Золотая свирель
Шрифт:
Скала прорвалась нарывом в стоне и грохоте, лопнула черной лучистой трещиной, родив в сполохе молний многорукое и многоногое божество, разлаписто замершее на долю мгновения во тьме пролома — и сейчас же покатившееся прямо на нас ртутным, стремительным, сверкающим лезвиями колесом.
Небо взревело возмущенно — содрогающаяся твердь остервенело взвизгнула в ответ жутким голосом новорожденного. Мы с Кукушонком замерли, сбившись единым комком — ртутное колесо пронеслось почти впритирку, чудом не разметав нас по камням, накрыв волной горячего пара, пахнущего
— Малыш!!!
Я заорала, размахивая руками — но он уже не видел и не слышал нас.

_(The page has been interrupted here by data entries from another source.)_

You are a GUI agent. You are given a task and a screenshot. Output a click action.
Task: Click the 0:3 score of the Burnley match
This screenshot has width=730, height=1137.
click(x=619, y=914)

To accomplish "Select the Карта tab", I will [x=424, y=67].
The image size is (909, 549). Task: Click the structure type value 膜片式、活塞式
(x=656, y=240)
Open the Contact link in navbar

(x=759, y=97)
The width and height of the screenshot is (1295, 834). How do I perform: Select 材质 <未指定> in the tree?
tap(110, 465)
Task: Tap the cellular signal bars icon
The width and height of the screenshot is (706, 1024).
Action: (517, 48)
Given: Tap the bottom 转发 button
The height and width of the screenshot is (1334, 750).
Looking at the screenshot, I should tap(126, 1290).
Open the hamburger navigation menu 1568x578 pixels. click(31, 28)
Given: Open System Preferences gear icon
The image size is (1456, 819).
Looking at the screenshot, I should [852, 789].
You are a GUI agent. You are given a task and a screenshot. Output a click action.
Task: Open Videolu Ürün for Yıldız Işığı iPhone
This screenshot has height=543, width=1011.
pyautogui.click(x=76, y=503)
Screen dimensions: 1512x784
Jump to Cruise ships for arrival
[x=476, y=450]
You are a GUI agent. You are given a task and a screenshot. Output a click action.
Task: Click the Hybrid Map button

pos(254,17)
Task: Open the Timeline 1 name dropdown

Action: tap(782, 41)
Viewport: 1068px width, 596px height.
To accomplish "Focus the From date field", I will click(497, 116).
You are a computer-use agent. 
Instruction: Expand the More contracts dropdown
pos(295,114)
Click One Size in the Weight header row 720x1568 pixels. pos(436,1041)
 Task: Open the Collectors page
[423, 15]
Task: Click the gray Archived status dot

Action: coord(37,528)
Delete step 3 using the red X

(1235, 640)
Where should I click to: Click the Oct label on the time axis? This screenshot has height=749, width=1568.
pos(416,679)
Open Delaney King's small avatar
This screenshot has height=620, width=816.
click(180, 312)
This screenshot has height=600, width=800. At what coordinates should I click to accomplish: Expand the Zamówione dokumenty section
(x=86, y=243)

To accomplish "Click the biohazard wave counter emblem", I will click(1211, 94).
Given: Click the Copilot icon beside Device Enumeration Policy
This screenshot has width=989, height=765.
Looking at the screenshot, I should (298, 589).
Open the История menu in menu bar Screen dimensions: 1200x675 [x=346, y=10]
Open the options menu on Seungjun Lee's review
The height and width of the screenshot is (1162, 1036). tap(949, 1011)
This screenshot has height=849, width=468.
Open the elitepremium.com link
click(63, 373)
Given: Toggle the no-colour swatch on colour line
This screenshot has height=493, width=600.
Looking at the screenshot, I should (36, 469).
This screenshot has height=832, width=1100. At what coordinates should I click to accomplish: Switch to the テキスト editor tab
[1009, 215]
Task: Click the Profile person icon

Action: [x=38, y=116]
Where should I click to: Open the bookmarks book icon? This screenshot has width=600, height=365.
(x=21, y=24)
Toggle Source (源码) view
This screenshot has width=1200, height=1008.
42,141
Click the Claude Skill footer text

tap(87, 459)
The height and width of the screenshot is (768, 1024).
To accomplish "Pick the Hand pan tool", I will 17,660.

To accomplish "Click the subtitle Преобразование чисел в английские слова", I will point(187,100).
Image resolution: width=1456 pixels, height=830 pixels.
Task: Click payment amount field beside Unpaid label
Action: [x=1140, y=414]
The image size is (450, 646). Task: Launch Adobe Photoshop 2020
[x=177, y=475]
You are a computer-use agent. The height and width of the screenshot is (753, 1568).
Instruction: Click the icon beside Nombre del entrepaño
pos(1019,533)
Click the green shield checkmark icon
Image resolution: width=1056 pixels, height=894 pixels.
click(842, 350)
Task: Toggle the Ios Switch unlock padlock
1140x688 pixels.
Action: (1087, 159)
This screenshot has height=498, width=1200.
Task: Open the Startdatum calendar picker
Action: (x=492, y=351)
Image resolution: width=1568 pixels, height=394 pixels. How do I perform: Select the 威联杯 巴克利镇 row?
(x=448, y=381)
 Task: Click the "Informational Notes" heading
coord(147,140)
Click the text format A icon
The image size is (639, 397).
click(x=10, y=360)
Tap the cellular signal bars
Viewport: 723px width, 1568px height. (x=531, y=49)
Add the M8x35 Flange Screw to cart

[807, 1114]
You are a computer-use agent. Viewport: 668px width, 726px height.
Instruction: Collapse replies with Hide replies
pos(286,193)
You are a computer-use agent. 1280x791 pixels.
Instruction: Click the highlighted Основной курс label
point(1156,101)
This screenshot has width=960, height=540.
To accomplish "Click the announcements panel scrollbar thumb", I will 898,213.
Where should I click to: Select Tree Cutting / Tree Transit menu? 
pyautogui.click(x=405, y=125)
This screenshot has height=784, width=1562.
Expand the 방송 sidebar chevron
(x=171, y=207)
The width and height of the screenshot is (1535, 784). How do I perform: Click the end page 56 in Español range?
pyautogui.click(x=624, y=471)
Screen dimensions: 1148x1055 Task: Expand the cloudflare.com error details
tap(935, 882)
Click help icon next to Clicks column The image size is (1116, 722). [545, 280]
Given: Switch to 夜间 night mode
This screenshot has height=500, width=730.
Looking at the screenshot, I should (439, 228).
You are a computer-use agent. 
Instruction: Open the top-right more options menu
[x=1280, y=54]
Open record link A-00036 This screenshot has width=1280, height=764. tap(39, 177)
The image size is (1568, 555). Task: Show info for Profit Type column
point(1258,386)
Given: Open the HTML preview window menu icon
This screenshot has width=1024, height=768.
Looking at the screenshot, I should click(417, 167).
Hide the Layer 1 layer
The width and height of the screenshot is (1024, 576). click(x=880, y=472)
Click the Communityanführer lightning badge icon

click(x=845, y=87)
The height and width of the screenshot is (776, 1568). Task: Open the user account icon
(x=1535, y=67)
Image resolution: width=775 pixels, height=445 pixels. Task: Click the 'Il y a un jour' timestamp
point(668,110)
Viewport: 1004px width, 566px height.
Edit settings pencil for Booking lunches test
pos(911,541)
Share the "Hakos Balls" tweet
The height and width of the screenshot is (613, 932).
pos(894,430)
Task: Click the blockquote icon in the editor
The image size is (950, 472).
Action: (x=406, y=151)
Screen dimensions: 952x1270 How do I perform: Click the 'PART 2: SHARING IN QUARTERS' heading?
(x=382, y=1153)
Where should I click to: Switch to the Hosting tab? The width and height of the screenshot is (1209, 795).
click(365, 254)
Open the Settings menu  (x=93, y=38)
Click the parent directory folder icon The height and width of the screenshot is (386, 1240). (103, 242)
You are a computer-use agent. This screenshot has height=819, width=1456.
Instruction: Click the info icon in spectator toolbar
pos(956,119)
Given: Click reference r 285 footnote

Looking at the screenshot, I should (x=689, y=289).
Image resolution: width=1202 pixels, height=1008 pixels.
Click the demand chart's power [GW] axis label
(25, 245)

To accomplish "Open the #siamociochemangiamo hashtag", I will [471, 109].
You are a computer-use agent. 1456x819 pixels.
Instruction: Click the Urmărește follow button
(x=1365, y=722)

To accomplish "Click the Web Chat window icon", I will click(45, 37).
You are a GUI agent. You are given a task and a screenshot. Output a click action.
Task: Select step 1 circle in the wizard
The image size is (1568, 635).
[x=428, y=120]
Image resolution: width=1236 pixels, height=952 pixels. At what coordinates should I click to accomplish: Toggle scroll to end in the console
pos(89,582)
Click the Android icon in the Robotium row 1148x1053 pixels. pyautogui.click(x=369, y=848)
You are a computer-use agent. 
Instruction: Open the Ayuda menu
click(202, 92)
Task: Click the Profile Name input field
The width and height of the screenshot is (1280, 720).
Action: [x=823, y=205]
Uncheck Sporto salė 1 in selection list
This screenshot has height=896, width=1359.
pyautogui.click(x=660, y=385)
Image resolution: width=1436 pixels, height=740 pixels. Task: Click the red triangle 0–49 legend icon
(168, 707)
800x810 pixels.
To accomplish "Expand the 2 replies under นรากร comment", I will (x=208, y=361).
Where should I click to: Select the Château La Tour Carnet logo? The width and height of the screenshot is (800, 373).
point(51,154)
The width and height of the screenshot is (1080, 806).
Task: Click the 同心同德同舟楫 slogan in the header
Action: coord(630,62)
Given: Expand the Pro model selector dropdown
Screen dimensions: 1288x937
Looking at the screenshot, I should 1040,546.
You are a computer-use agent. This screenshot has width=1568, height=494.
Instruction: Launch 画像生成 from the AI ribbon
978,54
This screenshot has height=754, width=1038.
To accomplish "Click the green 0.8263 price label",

Он легко перемахнул с берега на одиноко торчащий из воды валун и снова замер изваянием — руки стиснули голову, взгорбленная драконья спина ощетинилась сотней кривых лезвий, длинный хвост оплел темный камень.
— Малыш! Эрайн! Куда ты?
Мокрая кукушоночья ладонь залепила мне рот.
— Молчи! Он же нас порвет, если увидит…
Но он ничего не видел и не слышал. Темное небо хлестнуло изломанной ветвью молнии, и на фоне пепельной пропасти, в которую на мгновение превратилась вода, мелькнул небрежный черный росчерк, словно небесный великан поставил свою подпись на полотне безумства стихий.
Эрайн исчез.
Занавес ливня задернулся.
Кукушоночья ладонь сползла с моего лица.
В черных тучах над нашими головами небесный великан зло и раскатисто рассмеялся.
Глава 18
Принцесса и чудовище
Кое-как преодолев последний крутой подъем, я проползла пару шагов на четвереньках, запуталась в юбке и рухнула на рыжий хвойный настил.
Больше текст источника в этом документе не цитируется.